Data provided:

---*---

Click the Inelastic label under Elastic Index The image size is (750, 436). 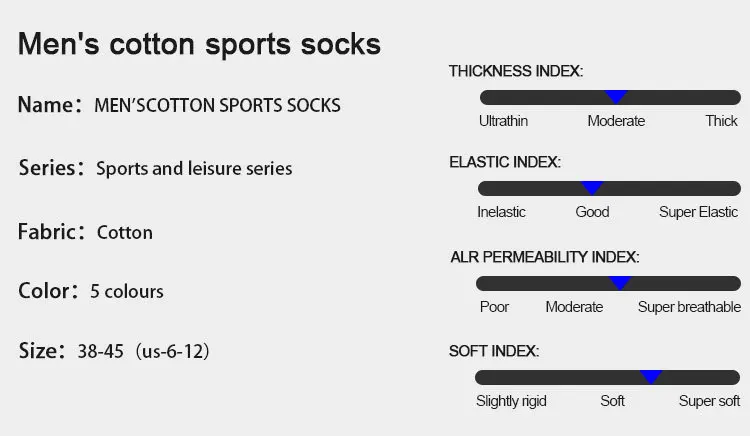click(x=501, y=212)
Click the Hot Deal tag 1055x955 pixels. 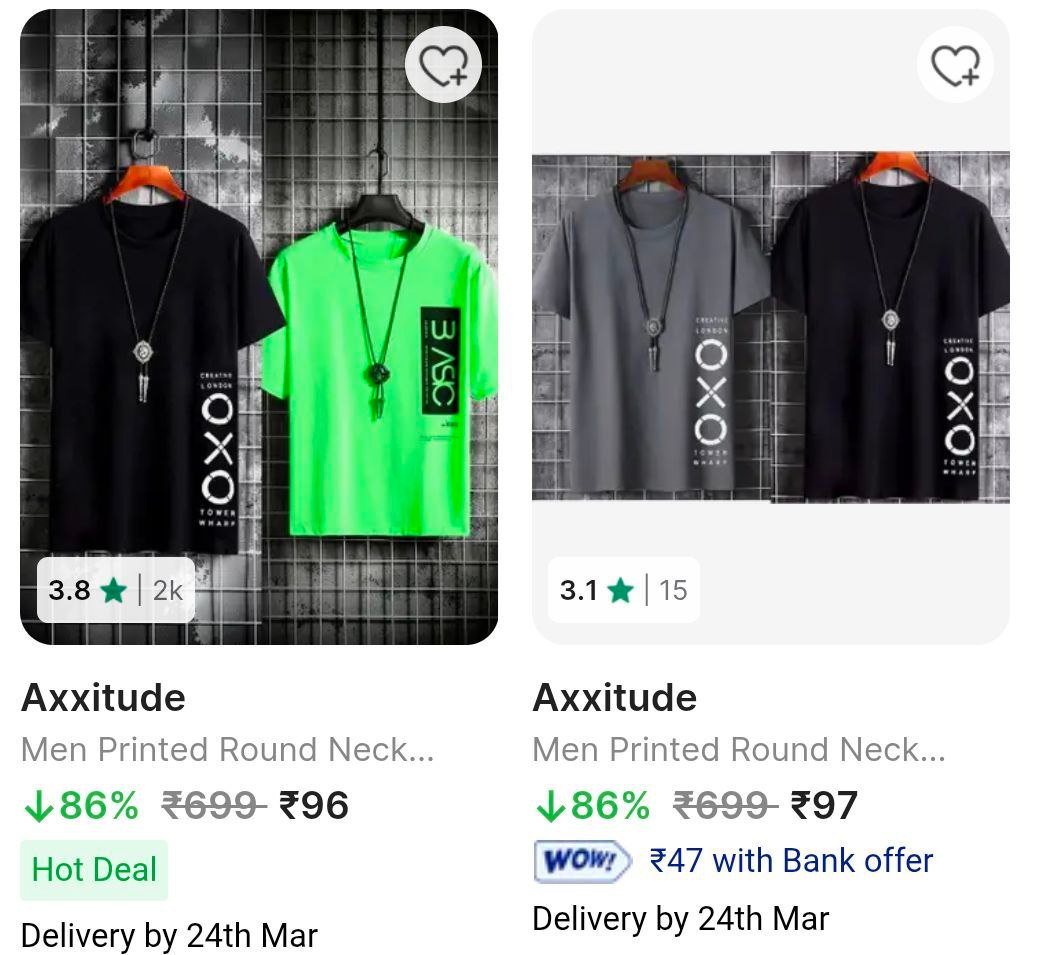tap(94, 870)
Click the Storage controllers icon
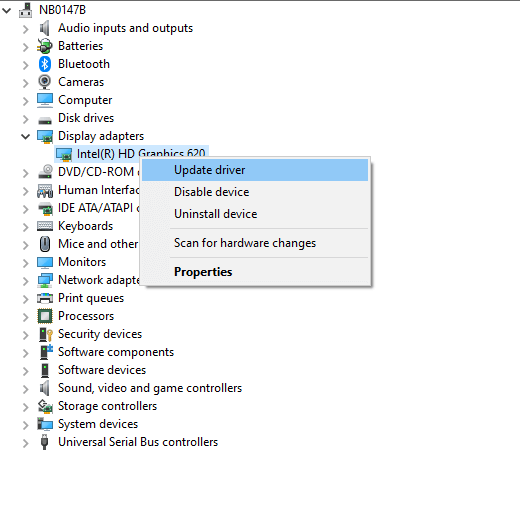520x522 pixels. coord(45,406)
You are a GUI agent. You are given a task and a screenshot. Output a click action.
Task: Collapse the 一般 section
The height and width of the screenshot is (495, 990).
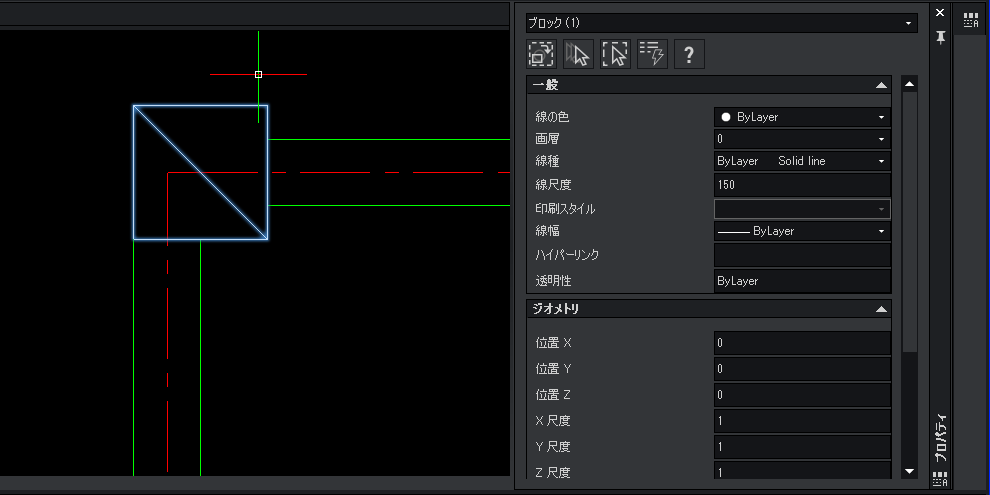tap(880, 86)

---*---

Only an exact copy belongs in the answer: the lines from the one containing "Click the Storage controllers icon" through the end of the records, both ends included, minus the pictures.

Click the Storage controllers icon
520x522 pixels. coord(45,406)
You are a GUI agent. You are given a task and a screenshot. Output a click action.
Task: Collapse the 一般 section
The height and width of the screenshot is (495, 990).
tap(880, 86)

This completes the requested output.